◆ To be done ◆
Copy the listing from the line containing "Pozivi (278, 43)" through the line containing "maj 2023 (394, 1302)", inclusive, and output only those lines. In them, swap every "avgust" for "august" and change nothing else.

***** Provided material

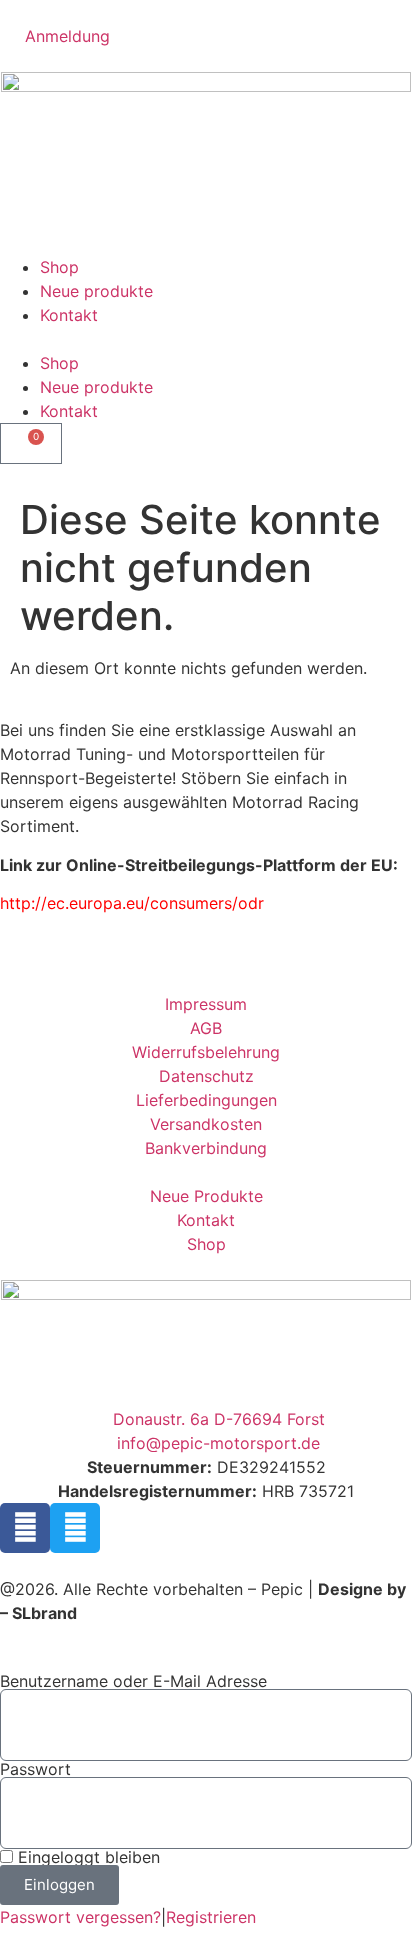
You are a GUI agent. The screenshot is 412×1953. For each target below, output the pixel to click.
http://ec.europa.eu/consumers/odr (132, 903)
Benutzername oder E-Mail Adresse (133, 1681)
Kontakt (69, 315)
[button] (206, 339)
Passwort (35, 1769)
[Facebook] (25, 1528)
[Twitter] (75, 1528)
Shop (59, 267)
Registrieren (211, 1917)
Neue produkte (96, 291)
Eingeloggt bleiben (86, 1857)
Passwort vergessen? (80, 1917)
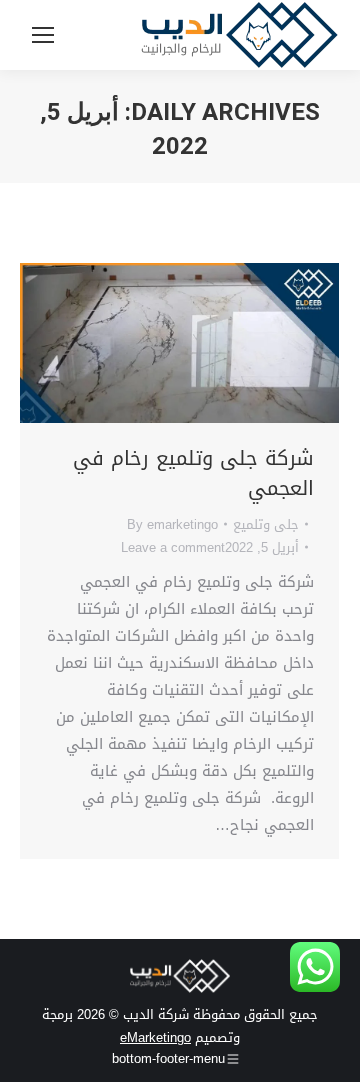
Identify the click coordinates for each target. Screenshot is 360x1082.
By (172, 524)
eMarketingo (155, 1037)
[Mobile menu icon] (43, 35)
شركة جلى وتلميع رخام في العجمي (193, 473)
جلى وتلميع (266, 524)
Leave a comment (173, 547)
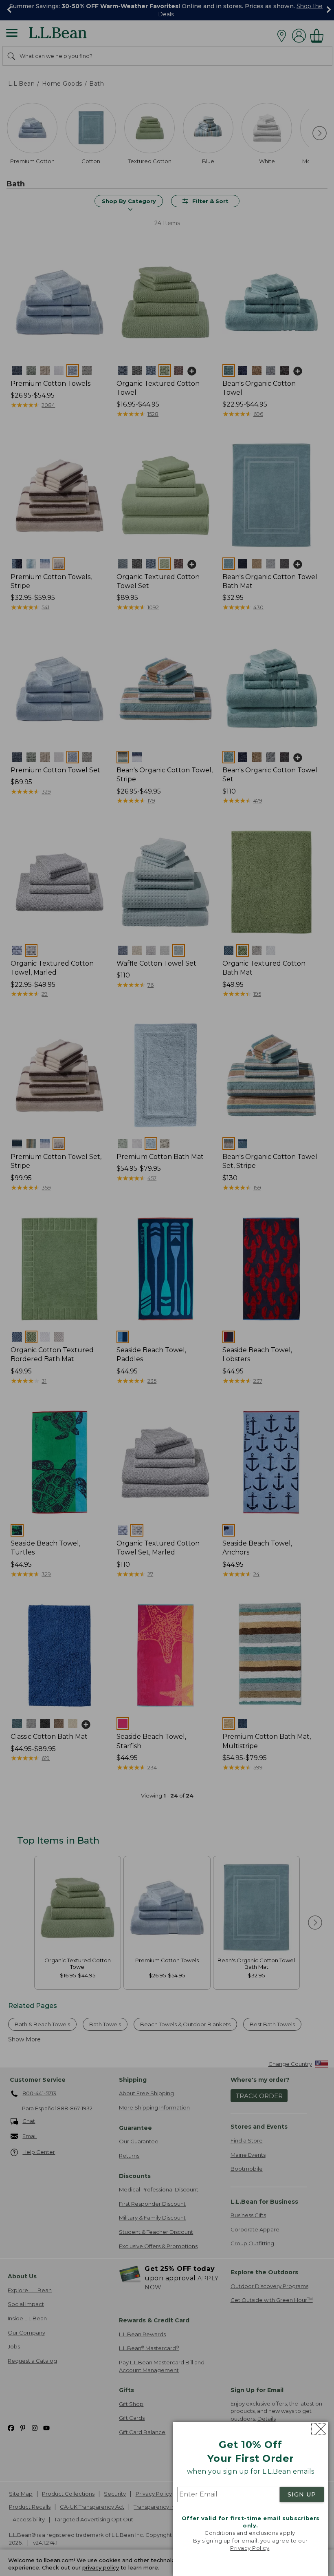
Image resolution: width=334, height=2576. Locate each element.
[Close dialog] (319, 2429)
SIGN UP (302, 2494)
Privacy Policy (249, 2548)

**********
***** Provided material

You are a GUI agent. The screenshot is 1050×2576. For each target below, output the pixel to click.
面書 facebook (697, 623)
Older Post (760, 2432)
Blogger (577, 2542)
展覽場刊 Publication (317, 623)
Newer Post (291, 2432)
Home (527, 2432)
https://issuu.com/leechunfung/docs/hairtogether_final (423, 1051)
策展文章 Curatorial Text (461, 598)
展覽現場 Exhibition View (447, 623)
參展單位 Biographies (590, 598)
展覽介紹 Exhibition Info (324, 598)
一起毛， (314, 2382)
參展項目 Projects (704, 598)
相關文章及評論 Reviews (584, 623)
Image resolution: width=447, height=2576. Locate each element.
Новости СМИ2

**********
***** Provided material

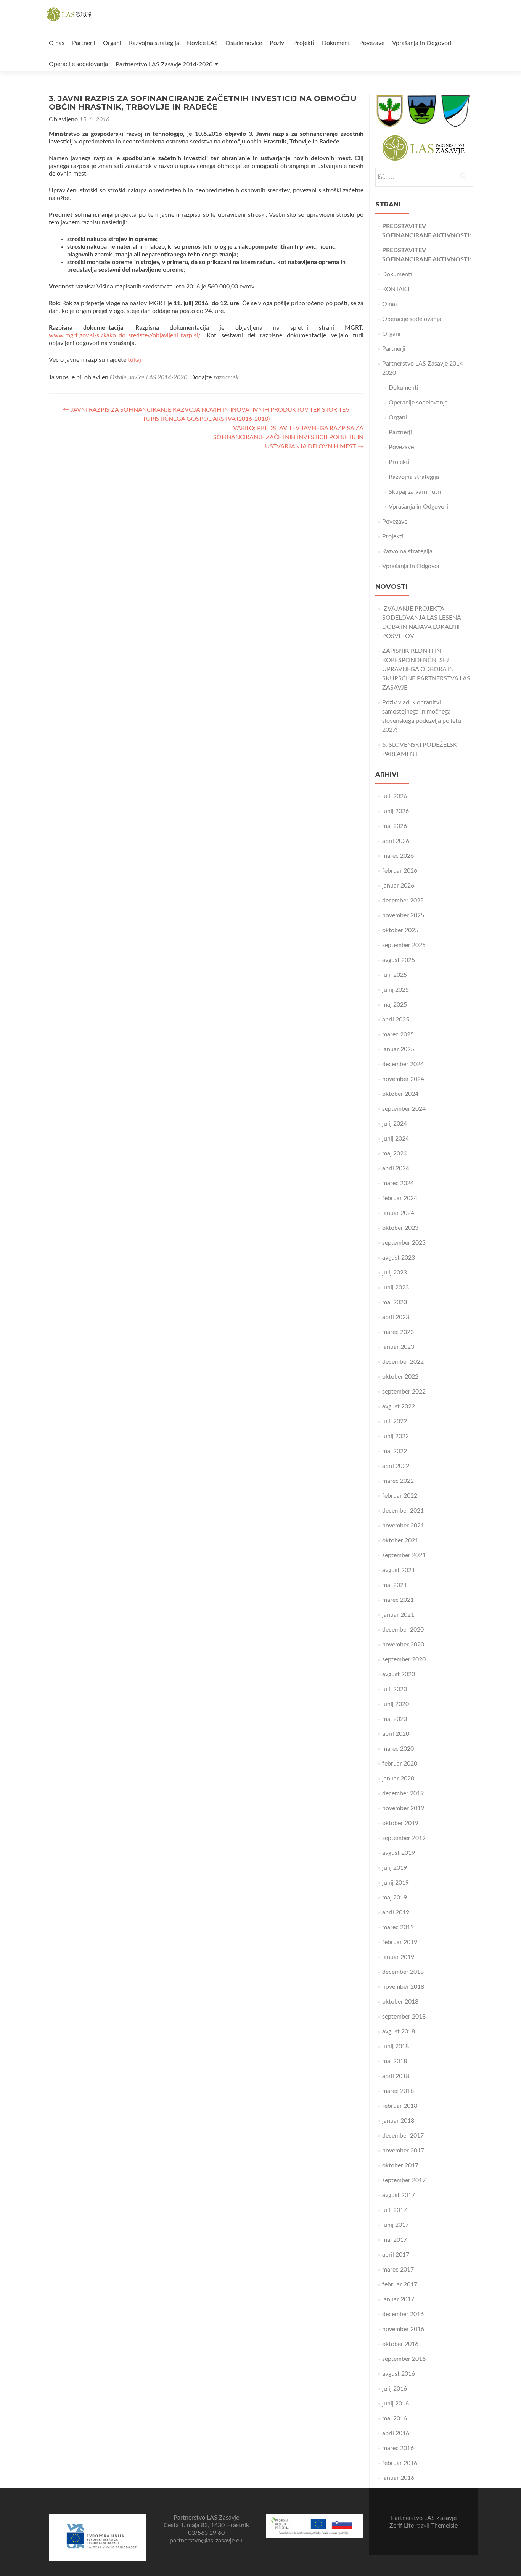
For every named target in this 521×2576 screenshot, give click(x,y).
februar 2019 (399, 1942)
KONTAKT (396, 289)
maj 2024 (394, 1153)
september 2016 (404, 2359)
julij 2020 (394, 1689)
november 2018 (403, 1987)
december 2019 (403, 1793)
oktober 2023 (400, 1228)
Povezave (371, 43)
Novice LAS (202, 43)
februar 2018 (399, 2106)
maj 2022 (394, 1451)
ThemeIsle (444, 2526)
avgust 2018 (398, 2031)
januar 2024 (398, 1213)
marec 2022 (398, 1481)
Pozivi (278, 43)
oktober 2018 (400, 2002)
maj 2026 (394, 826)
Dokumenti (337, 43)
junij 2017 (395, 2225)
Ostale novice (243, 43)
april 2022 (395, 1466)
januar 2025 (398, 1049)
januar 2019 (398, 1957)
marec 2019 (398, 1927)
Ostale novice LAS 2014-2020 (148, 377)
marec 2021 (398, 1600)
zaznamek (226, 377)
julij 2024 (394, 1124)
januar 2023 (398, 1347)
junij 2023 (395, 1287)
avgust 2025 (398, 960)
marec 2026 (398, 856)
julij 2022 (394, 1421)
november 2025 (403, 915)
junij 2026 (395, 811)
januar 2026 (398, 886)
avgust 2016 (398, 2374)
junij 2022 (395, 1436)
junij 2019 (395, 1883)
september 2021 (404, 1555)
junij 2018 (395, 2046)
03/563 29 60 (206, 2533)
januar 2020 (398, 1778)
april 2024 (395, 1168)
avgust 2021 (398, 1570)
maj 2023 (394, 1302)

**********

◆ Full solution ◆
Pozivi (278, 43)
oktober 2018 (400, 2002)
maj 2026 (394, 826)
Dokumenti (337, 43)
junij 2017 (395, 2225)
Ostale novice (243, 43)
april 2022 (395, 1466)
januar 2025 (398, 1049)
januar 2019 (398, 1957)
marec 2019 (398, 1927)
Ostale novice LAS 2014-2020 (148, 377)
marec 2021 (398, 1600)
zaznamek (226, 377)
julij 2024 (394, 1124)
januar 2023 (398, 1347)
junij 2023 (395, 1287)
august 2025 (398, 960)
marec 2026 (398, 856)
julij 2022 (394, 1421)
november 2025 (403, 915)
junij 2026 (395, 811)
januar 2026 (398, 886)
august 2016 (398, 2374)
junij 2022 (395, 1436)
junij 2019 (395, 1883)
september 2021 (404, 1555)
junij 2018 (395, 2046)
03/563 29 60 (206, 2533)
januar 2020 (398, 1778)
april 2024 (395, 1168)
august 2021 (398, 1570)
maj 2023 (394, 1302)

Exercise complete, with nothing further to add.